• **Tarefa**
Reproduza na íntegra o trecho sobre as acusações de corrupção contra Cabral, sem alterar nenhuma palavra.

• **Trecho fornecido**

━━━━

A corrupção era disseminada no seu governo. O ex-governador do Rio foi acusado de mais de 500 atos de corrupção e lavagem de dinheiro. Ao confessar seus crimes, Cabral afirmou que desenvolveu um “apego a poder e dinheiro”, que “é um vício”.

As acusações e condenações apontam subornos e desvios vindos de toda parte: das obras de urbanização em Manguinhos, na Rocinha e na Favela do Alemão; da construção do Arco Metropolitano; da reforma e da concessão do Maracanã; da construção do COMPERJ e do Porto do Açu; do Instituto Nacional de Traumato-Ortopedia; da Secretaria da Saúde; da construção da Linha 4 do metrô; do contrato de merenda escolar e alimentação de presos; do serviço de transporte de ônibus; da Fundação de Estradas de Rodagem do Rio; do Rio Poupa Tempo e mais.

━━━━

• **Dados fornecidos**
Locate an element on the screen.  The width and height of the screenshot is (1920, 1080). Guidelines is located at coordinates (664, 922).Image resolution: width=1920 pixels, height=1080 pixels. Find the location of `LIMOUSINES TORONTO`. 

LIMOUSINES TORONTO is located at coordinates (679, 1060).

━━━━

• **Resposta correta**
A corrupção era disseminada no seu governo. O ex-governador do Rio foi acusado de mais de 500 atos de corrupção e lavagem de dinheiro. Ao confessar seus crimes, Cabral afirmou que desenvolveu um “apego a poder e dinheiro”, que “é um vício”.

As acusações e condenações apontam subornos e desvios vindos de toda parte: das obras de urbanização em Manguinhos, na Rocinha e na Favela do Alemão; da construção do Arco Metropolitano; da reforma e da concessão do Maracanã; da construção do COMPERJ e do Porto do Açu; do Instituto Nacional de Traumato-Ortopedia; da Secretaria da Saúde; da construção da Linha 4 do metrô; do contrato de merenda escolar e alimentação de presos; do serviço de transporte de ônibus; da Fundação de Estradas de Rodagem do Rio; do Rio Poupa Tempo e mais.